Son’s invention uses two panes of glass. The interior panel has a metallic coating. Wires are connected to that coating and when a small voltage is applied, the metallic coating heats up, directing heat into the interior and preventing heat transfer from inside to the exterior environment. “Eighty to 90 percent of the energy we put in our system is directed into the building, so it’s very efficient,” Son said in an interview with Keystone Edge. He says the system works very much like the rear window defroster found in most cars.
The real power of his radiant windows, though, is the electronic control system that regulates the voltage. It constantly monitors the inside and outside temperatures and the temperature of the glass.
The controls can sense when someone is in the room; they tell the window exactly how much power to draw, and when to draw it, so we minimize the usage if no one is in the room.
One of the things you want to do is use solar energy.

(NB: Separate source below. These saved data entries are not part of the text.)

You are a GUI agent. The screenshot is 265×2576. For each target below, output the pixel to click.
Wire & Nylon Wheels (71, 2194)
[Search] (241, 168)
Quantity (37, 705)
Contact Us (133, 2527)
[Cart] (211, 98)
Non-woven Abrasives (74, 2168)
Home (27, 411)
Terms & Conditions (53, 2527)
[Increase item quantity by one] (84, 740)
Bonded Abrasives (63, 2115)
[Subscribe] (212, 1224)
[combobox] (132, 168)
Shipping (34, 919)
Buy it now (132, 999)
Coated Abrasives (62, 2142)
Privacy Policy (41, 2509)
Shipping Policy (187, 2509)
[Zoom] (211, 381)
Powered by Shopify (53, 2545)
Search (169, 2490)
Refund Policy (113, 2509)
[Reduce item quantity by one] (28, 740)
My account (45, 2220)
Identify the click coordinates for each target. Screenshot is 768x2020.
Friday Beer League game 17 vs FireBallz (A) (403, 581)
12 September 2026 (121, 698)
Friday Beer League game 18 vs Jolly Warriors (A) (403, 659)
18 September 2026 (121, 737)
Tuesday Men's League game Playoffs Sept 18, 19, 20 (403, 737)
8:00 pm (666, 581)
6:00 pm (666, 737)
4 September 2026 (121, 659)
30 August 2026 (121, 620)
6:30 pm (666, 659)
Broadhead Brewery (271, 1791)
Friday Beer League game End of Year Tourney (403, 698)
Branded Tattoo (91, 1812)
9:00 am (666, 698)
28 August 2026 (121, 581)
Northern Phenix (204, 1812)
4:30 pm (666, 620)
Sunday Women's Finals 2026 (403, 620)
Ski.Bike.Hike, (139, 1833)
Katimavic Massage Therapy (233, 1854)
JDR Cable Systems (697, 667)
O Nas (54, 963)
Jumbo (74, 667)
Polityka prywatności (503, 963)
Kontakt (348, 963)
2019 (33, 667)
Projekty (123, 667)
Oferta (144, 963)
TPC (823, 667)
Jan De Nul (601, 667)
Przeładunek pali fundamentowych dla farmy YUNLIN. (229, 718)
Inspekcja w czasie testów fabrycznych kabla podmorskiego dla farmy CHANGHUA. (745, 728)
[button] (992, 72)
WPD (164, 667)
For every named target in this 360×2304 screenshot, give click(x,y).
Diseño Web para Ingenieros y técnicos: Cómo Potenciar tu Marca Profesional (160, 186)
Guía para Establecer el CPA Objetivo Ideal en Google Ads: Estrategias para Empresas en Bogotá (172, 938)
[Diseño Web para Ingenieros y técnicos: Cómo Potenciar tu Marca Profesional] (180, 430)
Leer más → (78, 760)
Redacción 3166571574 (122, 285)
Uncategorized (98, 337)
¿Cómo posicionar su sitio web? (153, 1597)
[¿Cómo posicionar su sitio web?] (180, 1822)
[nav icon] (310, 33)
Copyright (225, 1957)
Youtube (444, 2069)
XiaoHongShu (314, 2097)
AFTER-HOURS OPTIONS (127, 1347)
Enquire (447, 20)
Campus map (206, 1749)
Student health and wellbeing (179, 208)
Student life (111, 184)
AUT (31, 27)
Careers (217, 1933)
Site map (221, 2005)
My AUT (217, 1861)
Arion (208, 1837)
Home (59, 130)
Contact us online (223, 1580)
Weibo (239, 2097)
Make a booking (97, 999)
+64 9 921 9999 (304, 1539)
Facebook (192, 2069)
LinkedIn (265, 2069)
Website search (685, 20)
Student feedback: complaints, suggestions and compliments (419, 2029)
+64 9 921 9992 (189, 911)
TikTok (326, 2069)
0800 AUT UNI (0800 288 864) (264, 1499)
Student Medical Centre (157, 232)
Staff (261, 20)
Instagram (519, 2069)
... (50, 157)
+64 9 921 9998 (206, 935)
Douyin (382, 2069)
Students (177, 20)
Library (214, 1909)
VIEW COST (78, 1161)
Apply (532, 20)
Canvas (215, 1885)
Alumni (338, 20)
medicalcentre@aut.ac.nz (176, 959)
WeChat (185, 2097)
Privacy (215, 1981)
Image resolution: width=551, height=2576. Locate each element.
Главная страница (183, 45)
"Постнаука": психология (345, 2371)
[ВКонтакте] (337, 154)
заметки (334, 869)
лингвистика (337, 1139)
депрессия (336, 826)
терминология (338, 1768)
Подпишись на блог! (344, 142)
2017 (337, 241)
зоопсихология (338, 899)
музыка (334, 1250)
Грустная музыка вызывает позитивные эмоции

So if there’s high sun exposure on one side of the building, it will pick up solar heat and the controls can calculate how much energy that side will need in addition, and how much the other side will need to heat the room.
The controls also track the performance of the windows in real time; they can automatically reprogram themselves and recalibrate themselves in response to users’ behavior. They optimize energy efficiency and offer a myriad of features.
One of those “other features” is that the Vitrius radiant windows can act as the primary heat source for a room because the system generates about 136 BTU per square foot. Keep in mind that it also cuts down significantly on the heat loss through the window as well. All of which means that architects can reduce the size of the heating system needed for a new building, saving the owner money. Virtius radiant windows can also be retrofitted to existing buildings.
Son says the biggest problem his company has is overcoming skepticism from architects and builders who are reluctant to specify new technology that doesn’t have decades of experience backing it up. But the company has faith in its invention and is content to slowly build its reputation within the construction industry, knowing that the rewards will be substantial once the radiant window from Vitrius Technologies proves its worth.